On average, males achieved a greater absolute increase of 50 lbs, while females improved by 33.75 lbs. However, relative strength gains were nearly identical between genders, with males improving by 29.43% and females by 29.03%. A strong correlation was also found between time (measured in days) and 1RM performance.
The study findings suggest that daily 1RM bench press training is an effective and time efficient method for significantly enhancing maximal strength.
What Does This Mean for Us?
It’s important to note some limitations to the study. For example, it was a very small sample size, and there was no control group for comparison. So it’s difficult to draw solid conclusions from this study. It’s also important to add that three of the seven lifters experienced pain at some point in the protocol, unsurprisingly making daily one-rep maxes an unsuitable addition to your workout routine.

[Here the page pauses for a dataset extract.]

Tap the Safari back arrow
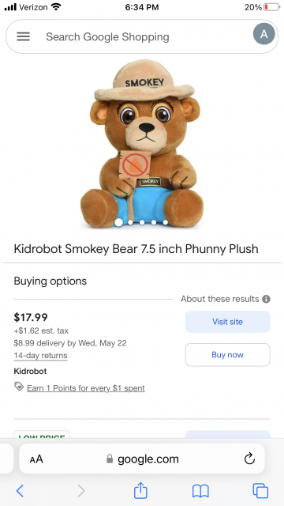This screenshot has width=284, height=506. (20, 491)
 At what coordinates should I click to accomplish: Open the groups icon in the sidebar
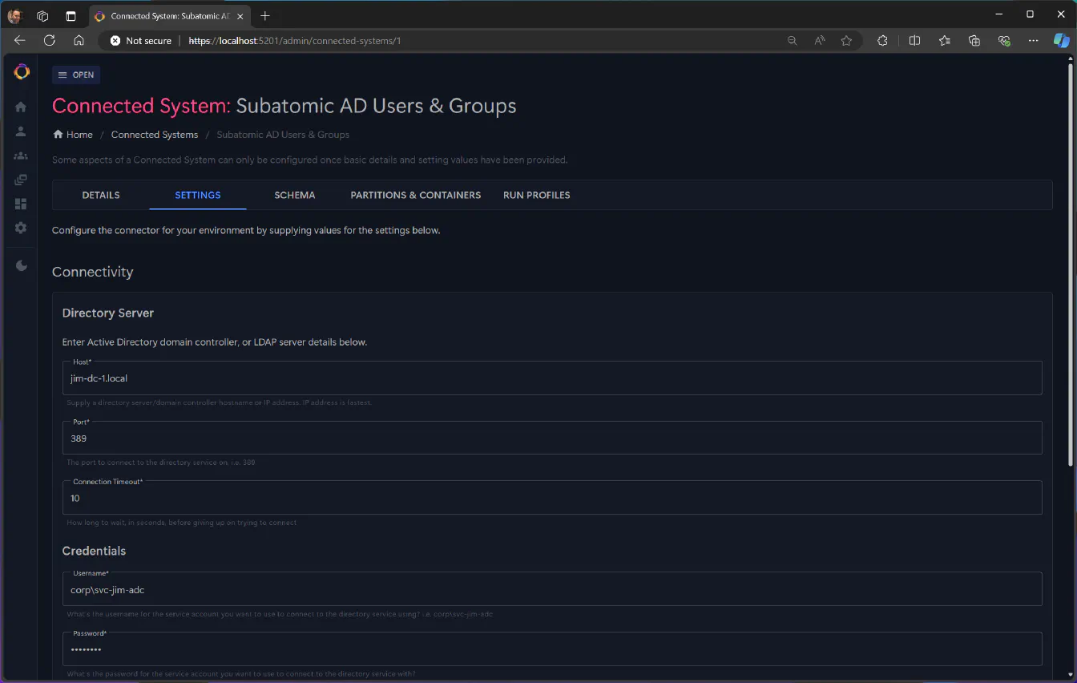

Despite this, it’s interesting to draw some insights from the results. The participants withstood a high degree of volume and intensity in their programme, yet managed to still see strength improvements. While working within your own limitations – with enough recovery, and in line with your experience – is imperative for long-term adherence, we often hold ourselves back and underestimate what are bodies are truly capable of.
While we don’t recommend maxing out daily — or at all, if you don’t want to, as one-rep max training isn’t a necessity — pushing your limits can deliver impressive results.